A Sonangol deveria investir no BPC, ao invés de capitalizar a Oi

30 Jul. 2021 César Silveira Opinião
Mário Mujetes

O sacrifício a que têm sido submetidos os clientes do BPC voltou a ser real nos últimos meses e, pelo que tudo indica, deverá manter-se por largo tempo, já que o problema de fundo não se resume nas questões técnicas que, volta e meia, o banco usa para justificar os embaraços. Aliás, estas questões técnicas podem pura e simplesmente ser também consequência da falta de liquidez que, esta sim, é a principal razão para todos os males que os clientes do maior banco público vão enfrentando. É, na verdade, uma consequência da recapitalização do banco por via de títulos públicos. Porque nem sempre a instituição consegue vender os ‘papéis’ à mesma velocidade que necessita do dinheiro para atender aos clientes e, inclusive, às necessidades operacionais.

A pressão é maior no final de cada mês em virtude da demanda dos clientes em busca dos ‘míseros’, mas importantíssimos e necessários salários, uma vez que não existirão muitos na condição de Pedro Lussaty que, segundo se relatou, ficou anos e anos sem usar o salário.

Perante a realidade ‘nua e crua’ do maior banco público, inspira questionar a real intenção das autoridades ao recapitalizar a instituição com papéis.

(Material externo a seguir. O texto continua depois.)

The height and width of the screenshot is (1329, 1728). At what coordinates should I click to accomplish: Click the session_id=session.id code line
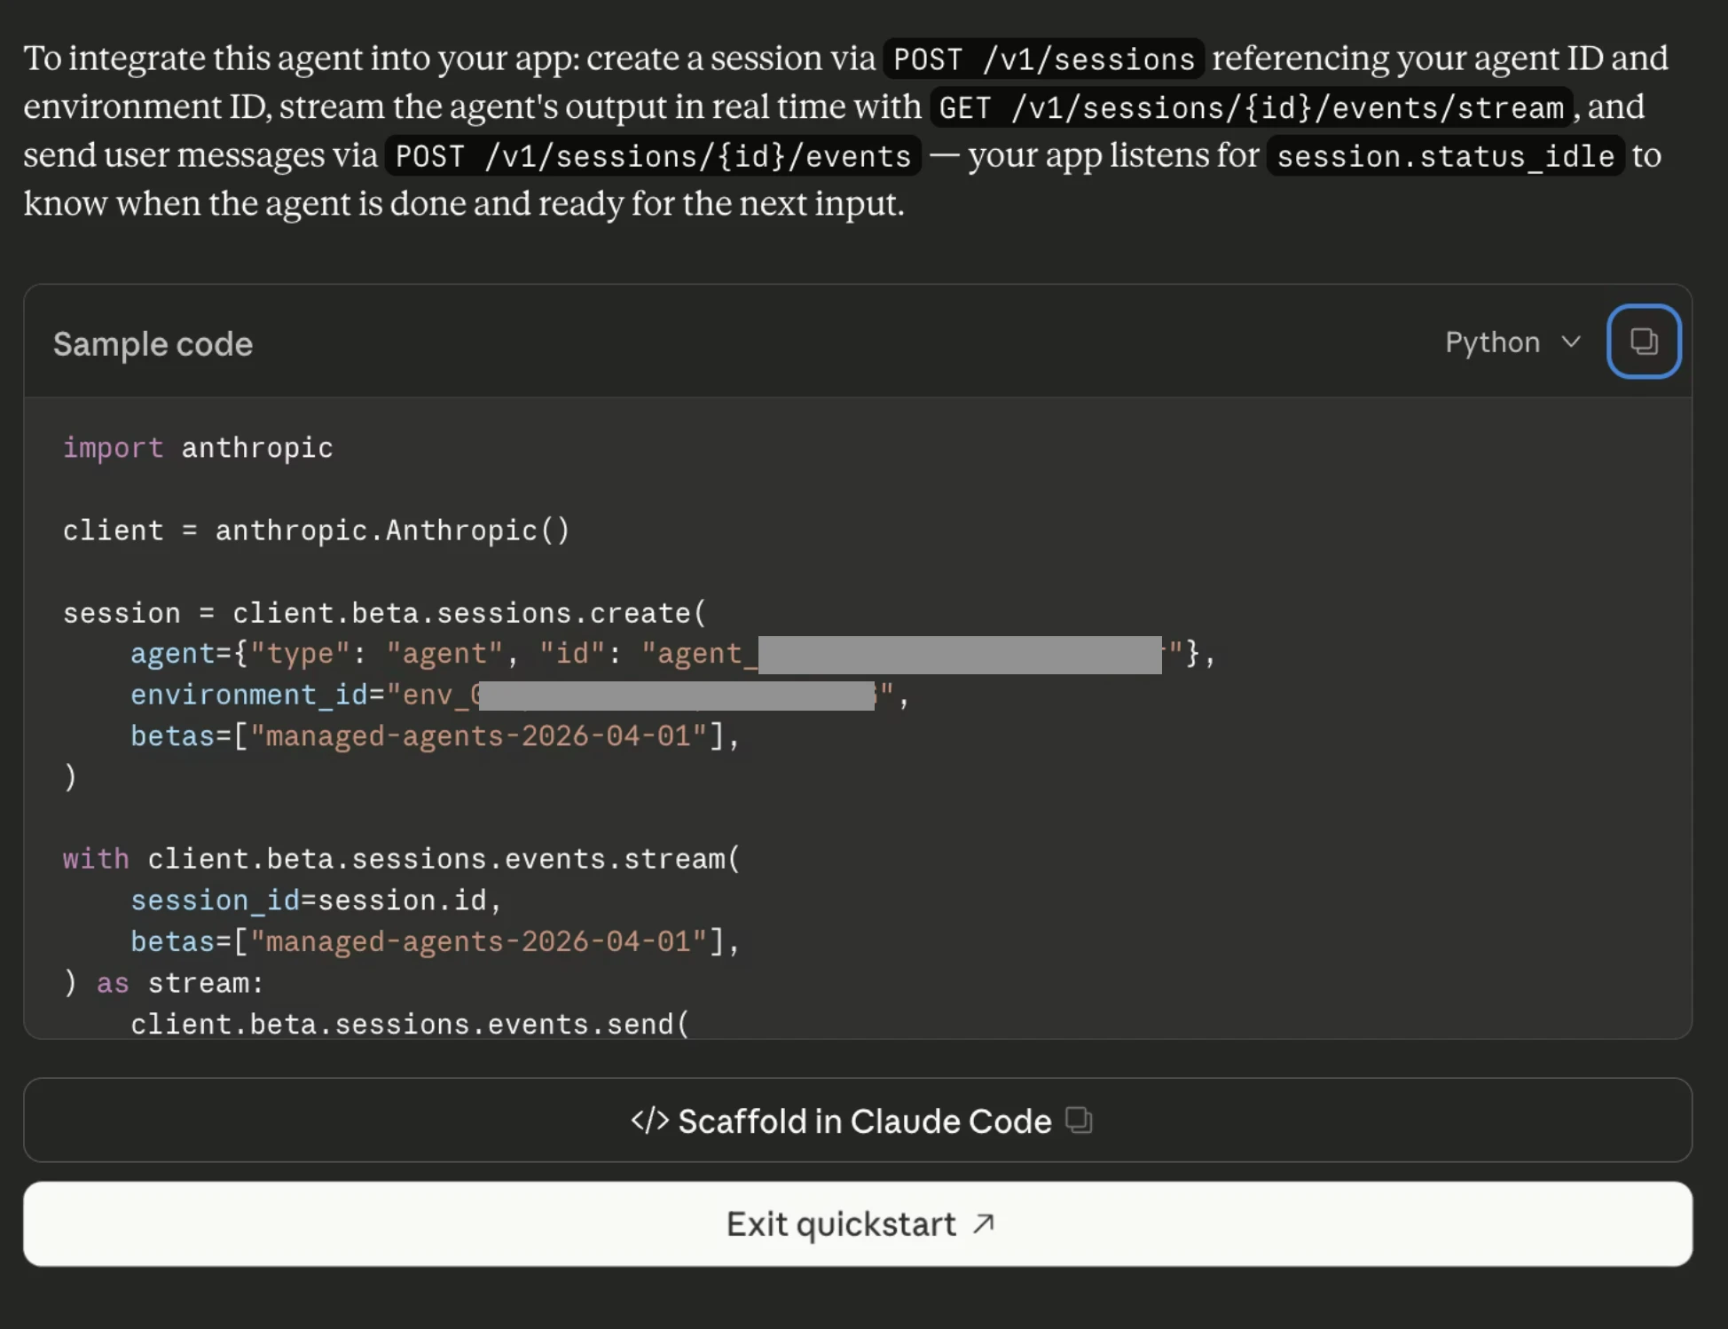316,900
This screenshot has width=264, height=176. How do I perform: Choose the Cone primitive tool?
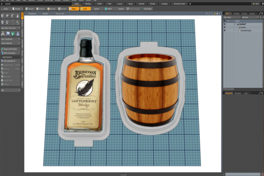coord(18,16)
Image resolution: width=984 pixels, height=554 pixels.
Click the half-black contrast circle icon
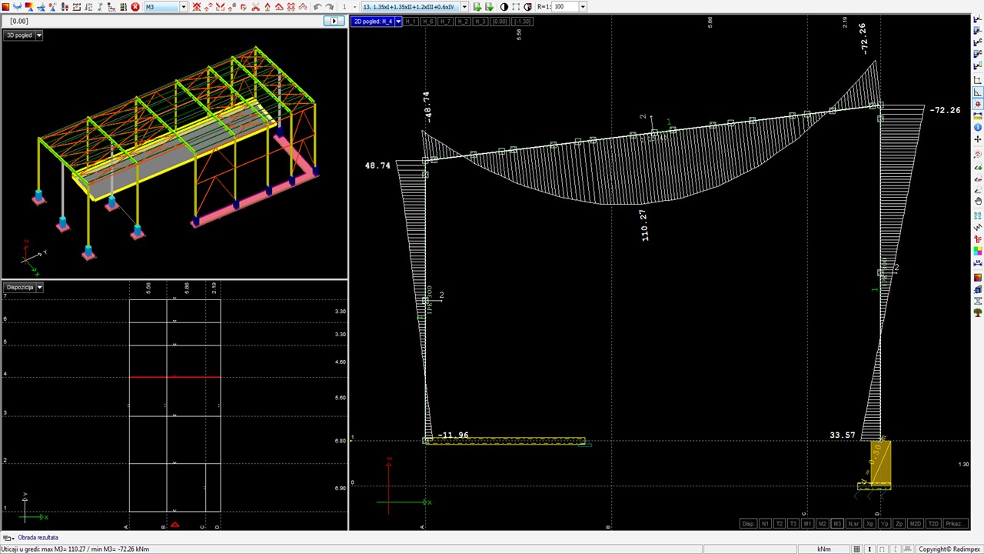click(x=504, y=7)
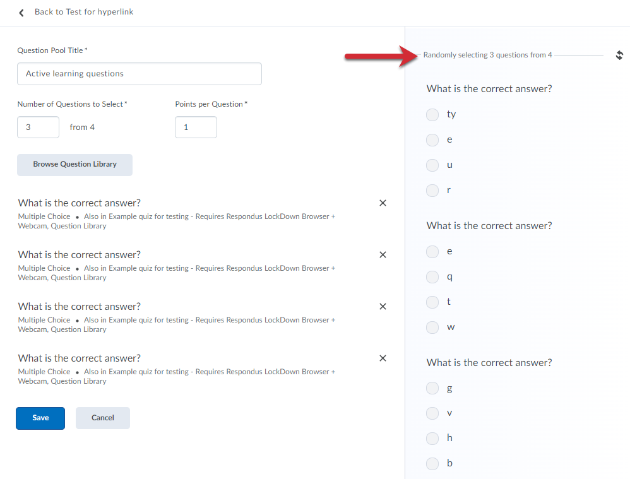Focus the Number of Questions to Select field
This screenshot has width=630, height=479.
point(38,127)
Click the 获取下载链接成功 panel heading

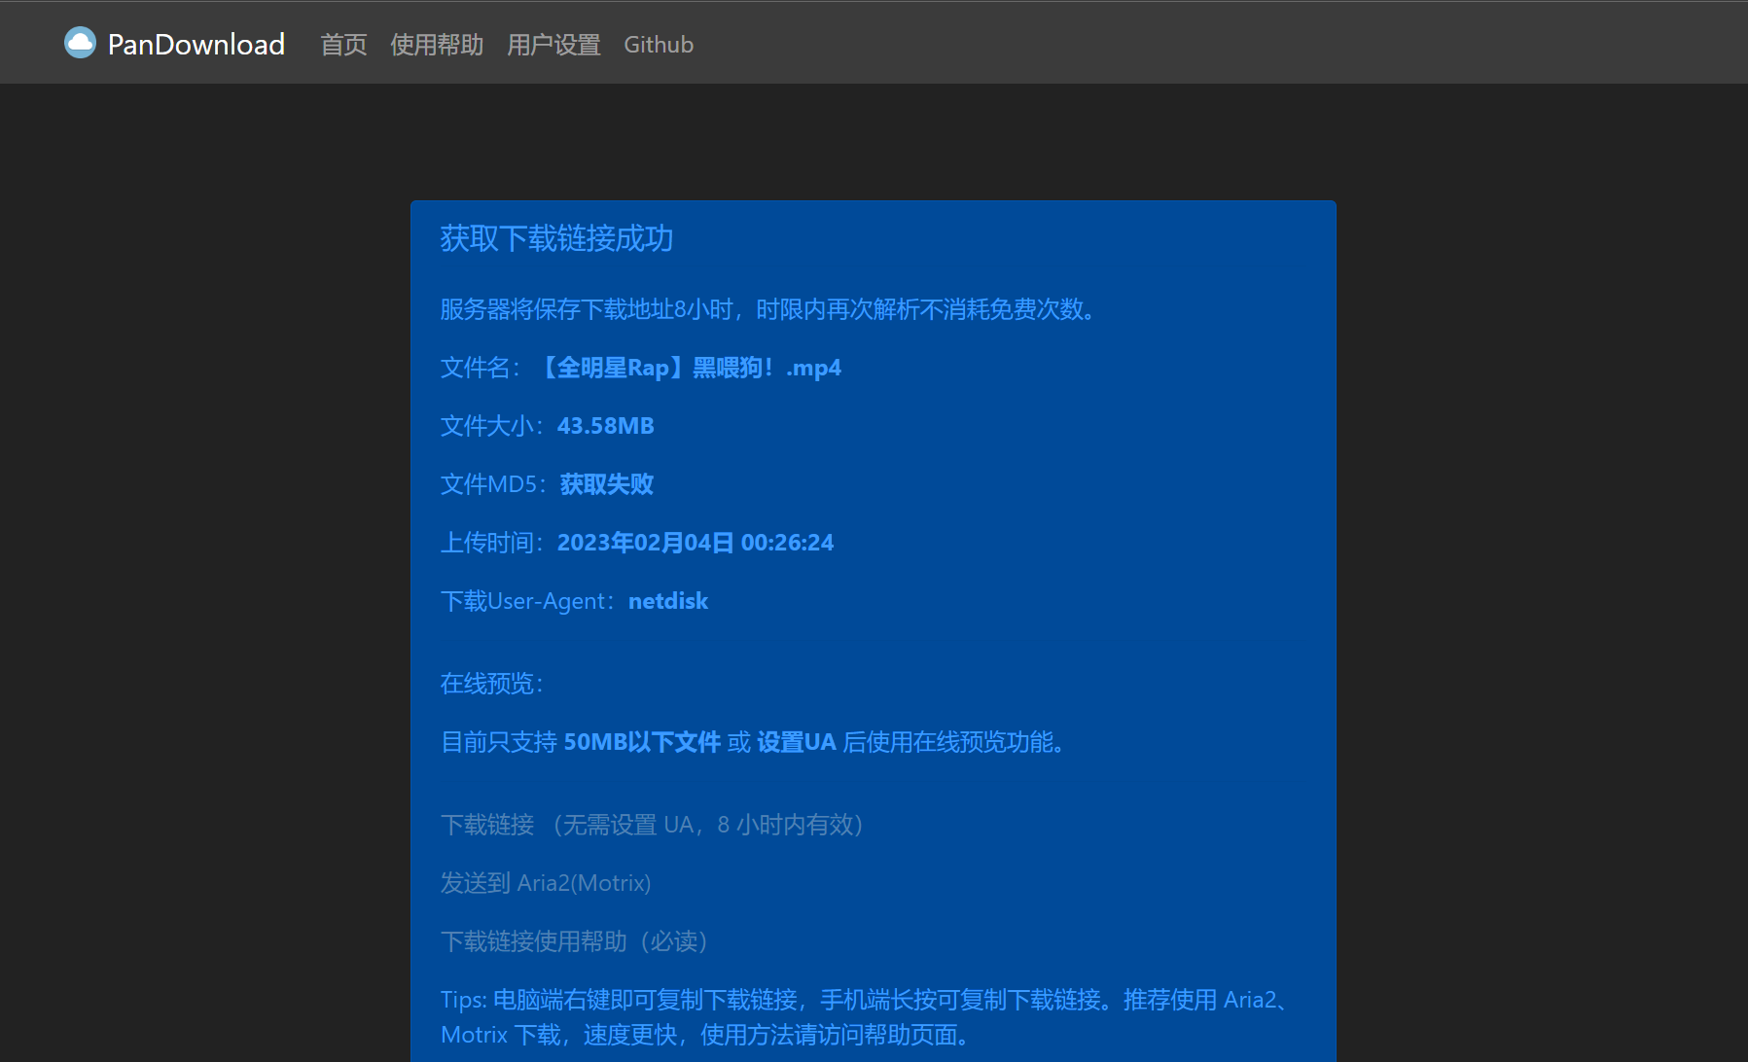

Pode argumentar-se, por exemplo, que se tenha tratado da decisão acertada, tendo em conta os dinheiros públicos já gastos para a recapitalização da instituição e que resultaram em nada. Mas, na verdade, não serve de argumento porque, se a decisão foi no sentido de recapitalizar o banco, esta recapitalização deveria ser feita em moldes que permitissem um funcionamento perto do normal da instituição. O que não aconteceu, criando embaraços ao ponto de colocar a instituição entre as mais gozadas nas redes sociais.

Seja qual tenha sido a intenção e a razão da decisão de recapitalizar com papéis, os clientes são as maiores vítimas desta decisão. A situação que vivem mostra que não foram tidos nem achados no momento da discussão sobre o modelo de recapitalização. E, definitivamente, o escolhido não foi o mais acertado. 

E não se pode dizer que foi por falta de disponibilidade financeira. Ao longo dos últimos anos foram feitas despesas, cujos valores bem poderiam ser canalizados para a recapitalização da instituição. São exemplo disso os 1.000 milhões de dólares que a Sonangol investiu para adquirir 25% da Unitel que pertenciam à brasileira Oi quando, falando apenas em linguagem de negócio, não precisava de reforçar a sua posição na operadora móvel.

A operadora brasileira precisava mais dos 1.000 milhões para capitalizar-se do que a Sonangol dos 25% para reforçar a sua posição na Unitel até porque já tinha colocado os outros 25% que detém na operadora entre os activos a privatizar. Portanto, os 1.000 milhões usados para capitalizar a empresa brasileira dariam um jeitão ao nosso BPC que, assim, provavelmente teria menos problemas técnicos a coincidirem com os pagamentos dos salários da função pública.